TEXTAUSZUG:
▼

# Angler versenkt sein Auto



## Thomas9904 (18. Juli 2016)

Vorabveröffentlichung Mag August

*Angler versenkt sein Auto​*Quelle:
http://presse-augsburg.de/presse/huisheim-angler-versenkt-sein-auto-unfreiwillig-im-baggersee/

Da in diesem Fall wohl nix "ausgelaufen" ist, auch keine Personen zu Schaden kamen, kann man auch ein bisschen schadenfroh sein:
Handbremse anziehen und Gang einlegen beim Auto abstellen schadet nicht ;-)))

Dann wäre jedenfalls der Pkw, den ein 22-jähriger Angler an einer abschüssigen Stelle ca. 20 m vom Huisheimer Baggersee entfernt "parkte", nicht einfach in den See gerollt und hätte einen Einsatz mit 35 Mann der Freiwilligen Feuerwehr Huisheim und zwei Leute der Wasserwacht Huisheim erforderlich gemacht, die dann den vollgelaufenen Wagen wieder an Land beförderten - Dicker Fang halt ;-)))

Thomas Finkbeiner


----------



## Andal (18. Juli 2016)

*AW: Angler versenkt sein Auto*

Wer den Schaden hat, der spottet jeder Beschreibung. In dem Fall... gönn dir! #6


----------



## Seele (18. Juli 2016)

*AW: Angler versenkt sein Auto*

Ich lache lieber nicht, ist mir auch schon mal fast passiert


----------



## Thomas9904 (18. Juli 2016)

*AW: Angler versenkt sein Auto*

eben, weil fast jeder die Situation kennt, wenn man endlich angeln und ans Wasser will ;.-))))


----------



## Gondoschir (18. Juli 2016)

*AW: Angler versenkt sein Auto*

Wrackangeln macht Laune... |supergri


----------



## pennfanatic (18. Juli 2016)

*AW: Angler versenkt sein Auto*

Hier in lange, bei köln, an der Fähre sind vor einiger zeit Autos direkt in den Rhein hin eingefahren.
Das navi zeigte hier eine brücke.
Und es war dichter Nebel und es war dunkel.

Jetzt versucht man das zu verhindern mit den St drembels.
Dicke knubbel aus Metall. Da merkt man wenn man drüberfährt.
Ggf. Ist auch die Vorderachse platt.


----------



## RuhrfischerPG (18. Juli 2016)

*AW: Angler versenkt sein Auto*



pennfanatic schrieb:


> Hier in lange, bei köln, an der Fähre sind vor einiger zeit Autos direkt in den Rhein hin eingefahren.

▲

DATENSATZ:
▼

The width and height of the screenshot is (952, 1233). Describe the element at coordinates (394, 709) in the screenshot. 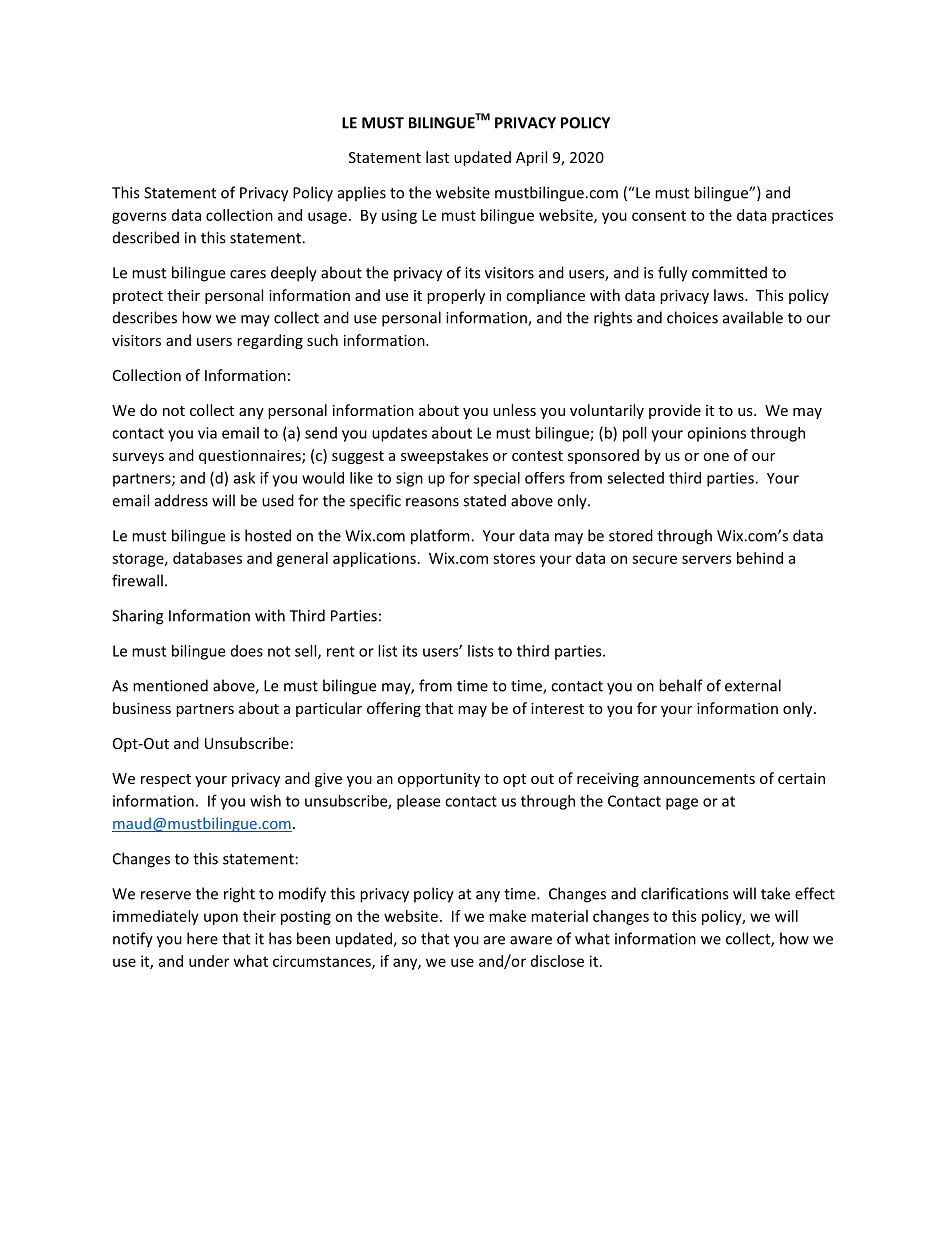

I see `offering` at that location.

▲
▼

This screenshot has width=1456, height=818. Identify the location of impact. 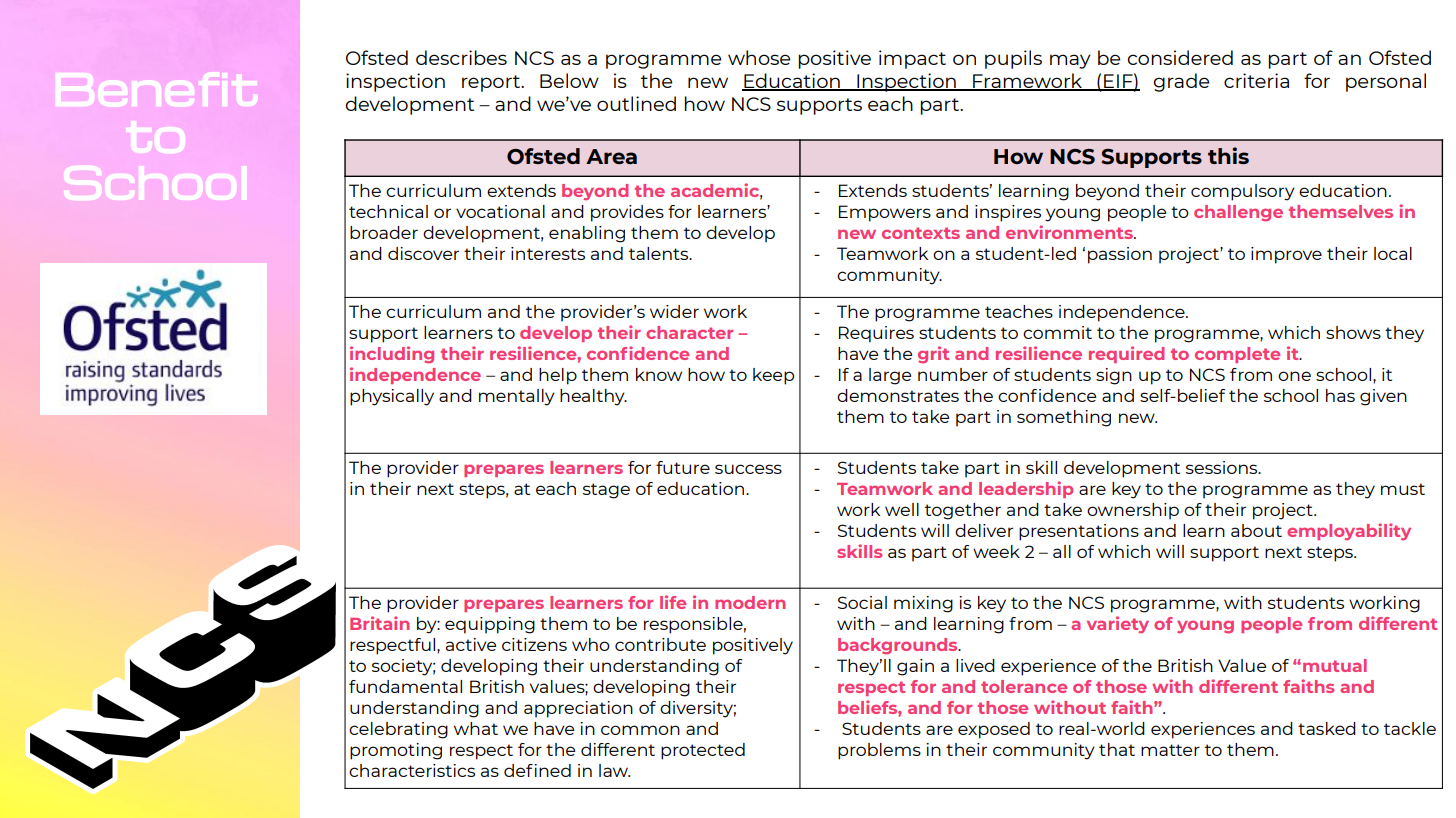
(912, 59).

▲

KURZE AUFGABE 1: Fasse den Absatz im Textauszug, der mit „Dann wäre jedenfalls der Pkw“ beginnt, als knappe Stichpunktliste zusammen, ohne die wesentlichen Fakten wegzulassen.
KURZE AUFGABE 2: Führe den Forumsthread über das im Baggersee versenkte Auto nach dem letzten gezeigten Satz weiter.
Die Datensätze stammen aus einer anderen Quelle.

ENDGÜLTIGE ANTWORT 1:
- Ein 22-jähriger Angler stellte seinen Pkw an einer abschüssigen Stelle etwa 20 m vom Huisheimer Baggersee ab.
- Der Wagen rollte in den See und lief voll.
- Angezogene Handbremse und eingelegter Gang hätten das verhindert.
- Im Einsatz waren 35 Mann der Freiwilligen Feuerwehr Huisheim und zwei Leute der Wasserwacht Huisheim.
- Sie brachten das Auto wieder an Land.

ENDGÜLTIGE ANTWORT 2:
> Das navi zeigte hier eine brücke.
> Und es war dichter Nebel und es war dunkel.



Survival of the fittest..durchgefallen

Vor 20 Jahren hätte man den Kopf benutzt und unter diesen Bedingungen das Tempo auf Schrittgeschwindigkeit gedrosselt.


----------



## Lajos1 (18. Juli 2016)

*AW: Angler versenkt sein Auto*

Hallo,

ich frage mich nur, was machen die Jungs, wenn das Navi mal ausfällt. Die können doch alle keine Karten mehr lesen.
Dann finden sie aus 5 Kilometern Entfernung nicht mehr heim.

Gruß

Lajos


----------



## Thomas9904 (18. Juli 2016)

*AW: Angler versenkt sein Auto*

Auf der Straße geht  das noch.....

Aufm Meer:
Bootsangeln, das war noch ein Erlebnis, wenn man mit Karte, Dreieck und Zirkel sowie Peilungen seine Spots finden musste (markiert dann nicht mit Knopfklick auf Plotter, sondern Lenorflasche (so ne rosane, gut sichtbare) mit 40m Seil und Backstein dran. Ich find jedenfalls noch zurück, wenn der Strom ausfällt beim Navi ;-)))

Davon ab:
Man hat schon Pferde kotzen sehen - ich würd mich auch nicht freisprechen davon, alles mögliche zu vergessen, wenn ich angelgeil am Wasser auftauche - da ist ne vergessene Handbremse noch gar nix ;-)))


----------



## Franky (18. Juli 2016)

*AW: Angler versenkt sein Auto*

Au Mann... Das mal echt eine große ....
"Glück" im Unglück, dass die Karre offenbar dicht gehalten hat, sonst wäre es richtig übel geworden...
Da laufe ich aber auch lieber 4 mal wegen vergessener Köder vom Wasser zum Auto zurück, als dass ich die Kiste "unsicher" verlasse!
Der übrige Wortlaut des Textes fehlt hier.